+++ LISTED ENTRIES +++

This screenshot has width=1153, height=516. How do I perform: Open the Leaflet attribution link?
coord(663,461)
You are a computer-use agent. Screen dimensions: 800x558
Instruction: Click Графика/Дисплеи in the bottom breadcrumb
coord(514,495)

+++
+++ LISTED ENTRIES +++

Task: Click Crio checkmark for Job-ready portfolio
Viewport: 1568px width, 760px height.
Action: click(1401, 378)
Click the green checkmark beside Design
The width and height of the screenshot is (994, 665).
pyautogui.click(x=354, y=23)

+++
+++ LISTED ENTRIES +++

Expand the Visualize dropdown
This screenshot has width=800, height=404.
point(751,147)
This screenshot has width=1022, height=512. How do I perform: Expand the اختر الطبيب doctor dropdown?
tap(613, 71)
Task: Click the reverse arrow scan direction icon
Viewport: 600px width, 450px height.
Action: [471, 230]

+++

PROBLEM DESCRIPTION:
State the number of lines in the records that include "Task", and write nothing else.

EXPECTED ANSWER:
2